Rugby is in the air. This morning my five-year old son Freddie started rugby. The Rugby World Cup starts soon at Twichenham. And this morning’s Sunday Worship on Radio 4 came from Rugby School where the game was invented.
What struck me in the snatches of the service I caught amidst the excitement of Freddie getting ready for rugby was the way the transcendent was avoided during the service. Swing Low Sweet Chariot was sung very beautifully and its central biblical imagery noted while origins –or at least use–in the American Civil Rights movement was mentioned. But that central biblical imagery–the chariots of fire which of course also give the name to the famous film dramatizing social and religious exclusion and exclusiveness–was not explored. There was no mention of the transcendent source of deliverance. Nor was there any mention of the ways that transcendence dwells in the everyday. In fact, the biblical passages speaks of this tension (2 Kings 6: 15ff):
15 When an attendant of the man of God rose early in the morning and went out, an army with horses and chariots was all around the city. His servant said, “Alas, master!

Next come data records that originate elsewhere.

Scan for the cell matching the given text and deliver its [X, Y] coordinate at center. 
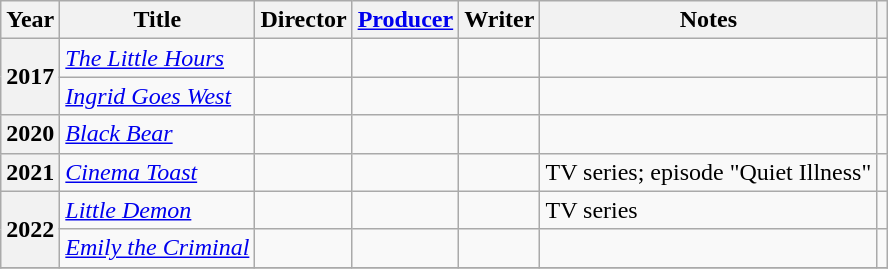
Emily the Criminal [158, 248]
Year [30, 20]
The Little Hours [158, 58]
Title [158, 20]
Producer [406, 20]
2017 [30, 77]
2021 [30, 172]
TV series; episode "Quiet Illness" [708, 172]
Cinema Toast [158, 172]
2020 [30, 134]
Ingrid Goes West [158, 96]
2022 [30, 229]
TV series [708, 210]
Director [304, 20]
Black Bear [158, 134]
Writer [500, 20]
Little Demon [158, 210]
Notes [708, 20]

What shall we do?” 16 He replied, “Do not be afraid, for there are more with us than there are with them.” 17 Then Elisha prayed: “OLord, please open his eyes that he may see.” So the Lord opened the eyes of the servant, and he saw; the mountain was full of horses and chariots of fire all around Elisha.
We are –perhaps quite rightly–hesitant these days to talk about what seems a Deus-ex-machina kind of God. But we also run the risk of forgetting that a crucial dimension of the Christian story and message is in the midst and beyond as the chariots are fire are.
As it happens, the lectionary gives us a story for today which brings us towards confronting the transcendent, the ultimate.
In Mark’s Gospel, Jesus takes measures to try to stop his disciples telling people who he is as the Messiah. This is partly because what people would expect him to be as the Messiah: a political revolutionary who would liberate his people from the Roman oppressor was now what he was. In Mark’s Gospel, the first person who does recognise him is in fact a Roman—the centurion at the foot of the Cross.
Jesus’ identity is revealed in his marginalization, his disabling by society, and yet it is that very society and its power which recognizes who he is at the point of ultimate disablement on the Cross.
Today we may go on about “when we receive a child and receiving Christ and the Father.” The call to receive refugees seems clear. But do we recognize too that the child in the biblical world is the marginal, the absolutely powerless, the dis-abled. We are called to stand with the disabled and so to open our hearts and our homes to the marginal–the transcendent among but also beyond us.